I usually celebrate the vernal equinox by watching for new words and phrases admitted to the Oxford English Dictionary long before they come into common use.
This year the chief new word was “selfie.” I thought it had to do with tittering British school girls, but suddenly I see or hear it everywhere, and it has nothing to do with young girls. It’s a comfortable word, easy to use, fairly organic.

In case this was as unimportant to you as it must have been to me, it merely means taking your own picture with a cell phone by holding it at arm’s length and aimed at your face. Not earthshaking, but I guess it has a use.
At least it is not so annoying as an Ipad the size of a magazine held before the photographer’s face, blocking everyone else from seeing the subject with his or her naked eye or other photographic device.

Other words that are similarly easy to use are from the German, and since the Germans borrow from the English, there is no rancor – fair is fair. I think that our recent usurpation of the adjective über (over-the-top) makes us about even.

Ohrwurm is a catchy tune that gets stuck in the brain or a tune that rapidly obsesses an entire population (literally, an ear worm).
Gemütlichkeit is already comfortable for non-German speakers: feeling comfortable, as though in one’s own home.
Schwack looks like it might be handy.

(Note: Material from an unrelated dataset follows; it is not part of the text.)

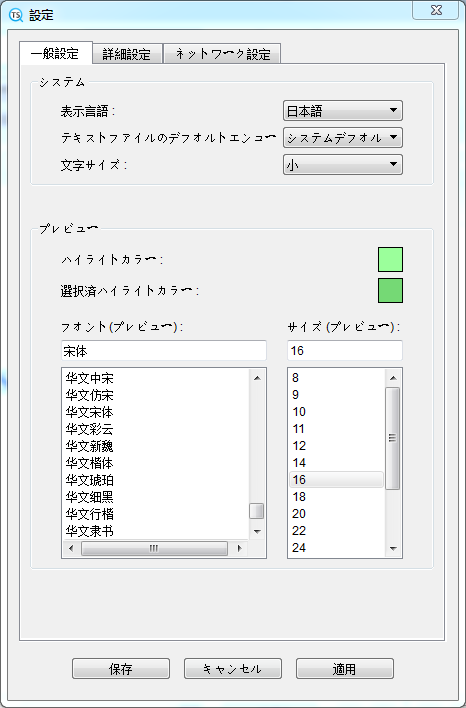The width and height of the screenshot is (466, 708).
Task: Switch to the ネットワーク設定 tab
Action: (222, 54)
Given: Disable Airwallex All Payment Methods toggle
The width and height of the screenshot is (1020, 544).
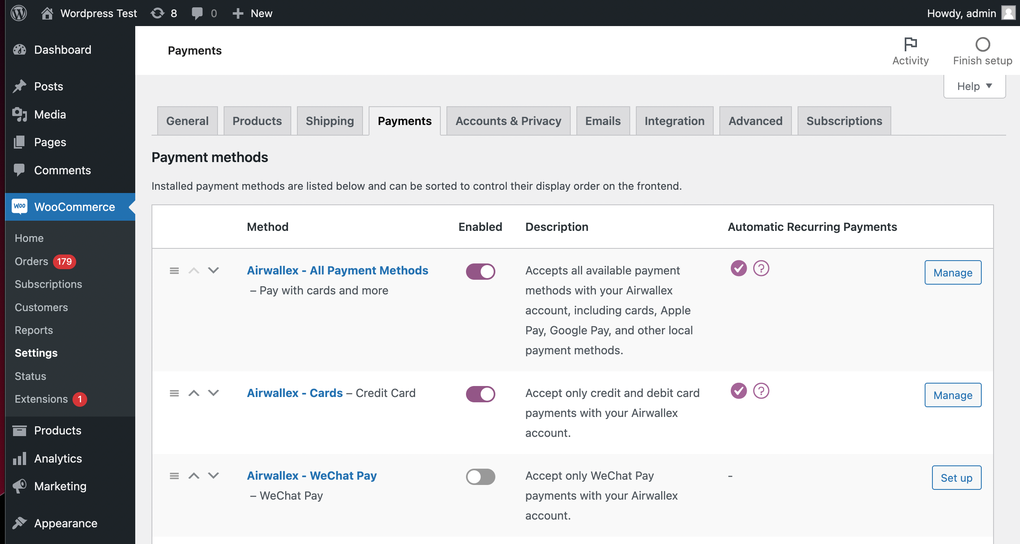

It’s an adjective meaning a large amount.

English has just about a million words now, more than any other language by nearly 100 percent. Who decides how many words to cull from the list lest it becomes top-heavy?
No puzzle, that. As long as books and blogs and technology are read or spoken, there will ever be a depository for words new and old. Just because it isn’t used in conversation any more doesn’t mean it will be erased from the existing lexicon.

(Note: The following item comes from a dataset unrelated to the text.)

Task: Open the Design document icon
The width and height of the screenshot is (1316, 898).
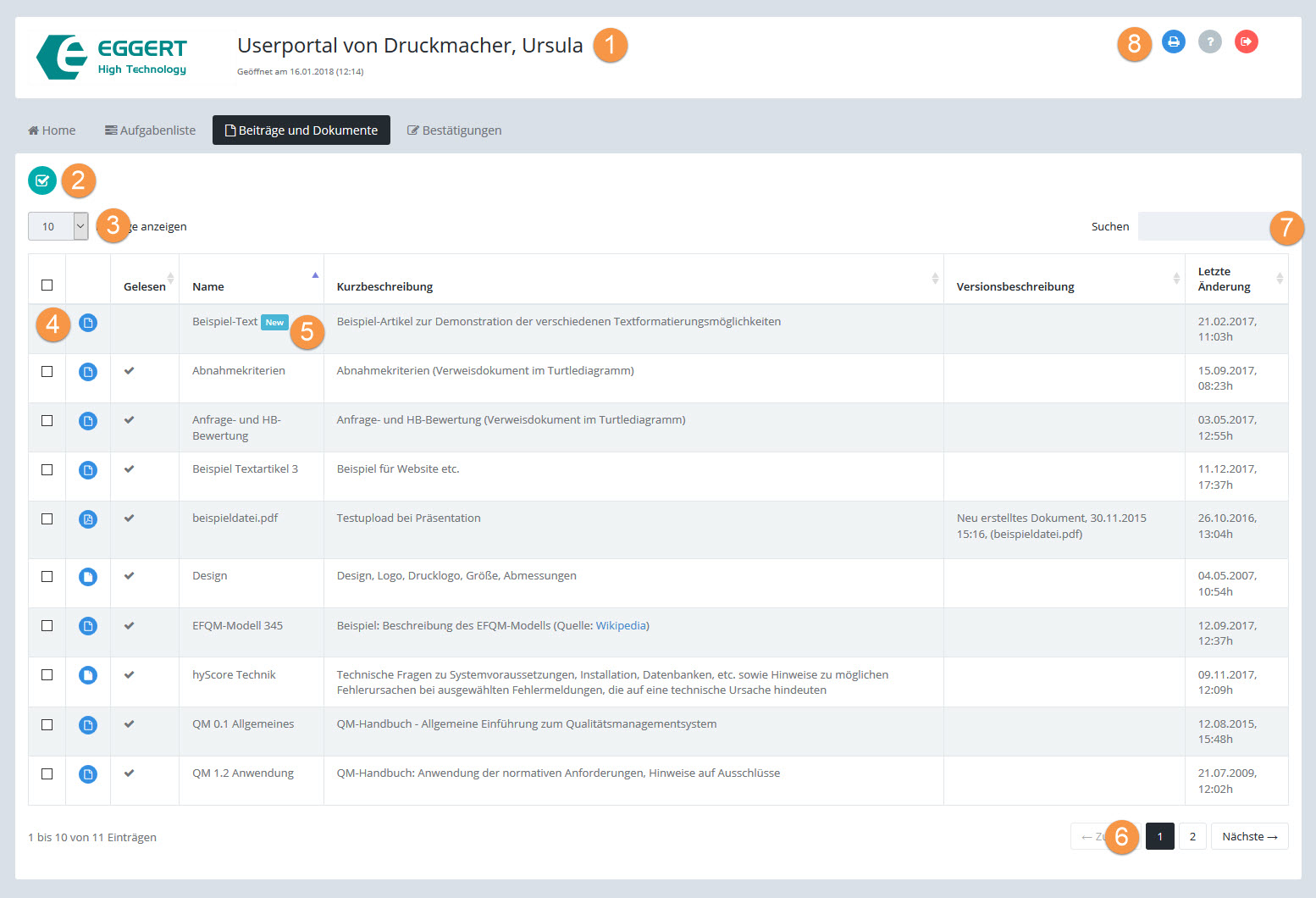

Future glossaries are in no danger as long as Grandma’s best gingerbread recipe is passed from generation to generation.
E.B. White, half of the guard-dog team that contributed so much to language purity. While browsing through my arsenal of English books, I found my cherished copy of his and coauthor William Strunk’s immortal work “The Elements of Style.” I say “immortal” advisedly, because this little book is still in print and probably will be long after computers make paper and ink obsolete. Their mantra was the KISS rule – “Keep it simple, Stupid.”

“All words are good, but some are better than others,” I paraphrase.
And “Why use a $20 word when a 10-center is close at hand and probably livelier? A word may be in the dictionary, but that doesn’t mean you have to use it.”
Keep it brief, keep it simple, is the message. Or to quote a bumper sticker I saw on a reporter’s car (my personal favorite – the sticker, not the car): “Eschew Obfuscation.”
That goes for voluble columnists as well.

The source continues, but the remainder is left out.